A house for Daphne
ALBERTO CAMPO BAEZA
A house around a tree, by the Portuguese artist Carlos Nogueira.
Parque de Santo Tirso, Portugal
Carlos Nogueira, one of the most renowned contemporary artists from Portugal, has done it again. Once again he has played at being an architect.
Bernini, in order to translate the myth of Apollo and Daphne, created a marvellous sculpture of Daphne as she flees from the pursuing Apollo, in which her arms and legs are already being transformed into branches, had already turned into a tree.
Nogueira has gone one step further, because here Daphne has fully metamorphosed into a tree and Apollo has become a house, an entire white box in whose enclosure Daphne has been captured forever. Stunningly beautiful.
If Bernini was a masterful architect, who was also a superb sculptor, Nogueira is a marvellous sculptor who is also magnificent as an architect.
You are all familiar with the myth of Apollo and Daphne.
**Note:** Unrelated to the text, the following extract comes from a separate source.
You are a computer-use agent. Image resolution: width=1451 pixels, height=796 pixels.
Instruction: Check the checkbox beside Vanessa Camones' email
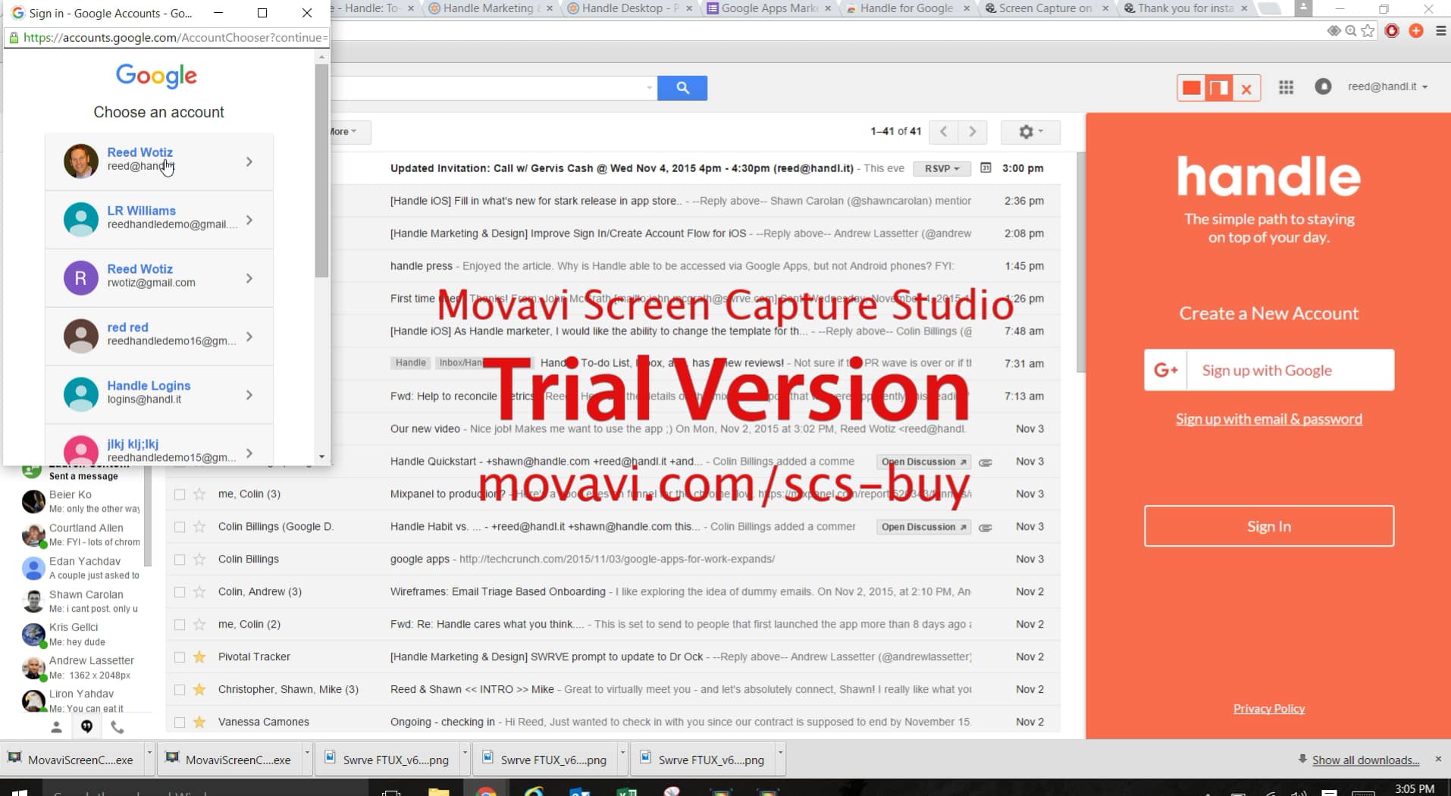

Garcilaso de la Vega offers us a marvellous rendering in his sonnet number XIII:
Daphne’s arms had already begun to grow
and were displaying long entwined branches;
I saw how into green leaves had turned
her hair of darkened gold.
Rough bark was covering
those tender limbs, still seething with life:
those white feet sinking into the earth,
and becoming twisted roots.
He who was the cause of such mishap,
through his weeping encouraged
that tree to grow, watered with his tears.
Oh miserable state! Oh sad misfortune!
That those very tears should make grow each day
the very cause and reason for such lament!
When you go to see that marvellous white house by Carlos Nogueira in the Santo Tirso Sculpture Park, make sure to look inside and you will see for yourselves how within that white box the tears shed by Apollo continue to feed the growth of that beautiful tree into which Daphne has been transformed.